Navigation: Research / TWIPA
Sunday, 2017-04-23

TWIPA - TWItter rePository mAnager

This page illustrates the motivation behind building TWIPA, the services it provides, the system overview, and the steps needed to run and utilize TWIPA.

Motivation

The availability of Twitter content through an easy-to-access public Twitter API has encouraged research communities to start a continuous crawling of tweets for analysis and knowledge discovery. This results in a huge repository of tweets that are stored in text files. Usually, the tweets published during a single day are stored in a separate file as a kind of repository-wise indexing to expedite the process of accessing tweets posted during a particular time window. On the other hand, when dealing with a streaming text having a high and continuous arrival rate, we are talking about terabytes of content, which is basically kept in compressed text files.

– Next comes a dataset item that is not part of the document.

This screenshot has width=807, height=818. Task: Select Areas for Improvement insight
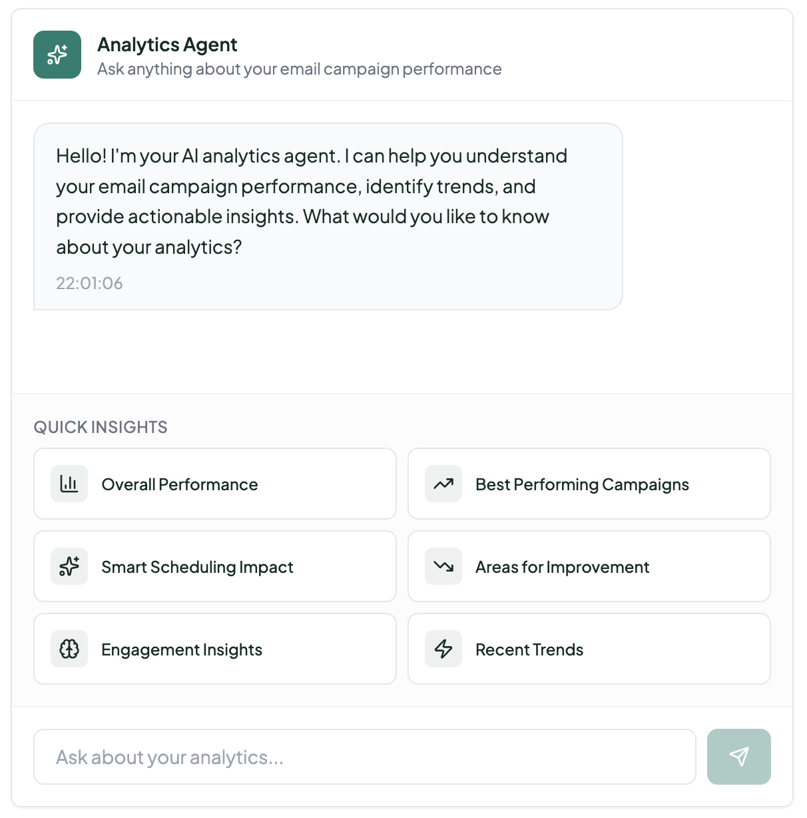[589, 566]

To process and analyze subsets of these tweets or even the entire repository, users have to follow a tedious procedure of preparing tweets for analysis. They locate the needed files, uncompress them, retrieve tweets based on spatial, temporal, and/or text queries, and finally transfer them to a database management system such as MongoDB. After that, a couple of indexing operations are to be accomplished depending on the application needs. This preparation procedure is repeated every time a new dataset is considered for analysis. Hence, a pipeline framework that performs the mentioned tasks is very helpful in saving a considerable preparation time and avoiding human errors. Users only need to run the framework, set a couple of parameters, and wait for the system until it finishes transferring the demanded tweets to MongoDB and indexing them.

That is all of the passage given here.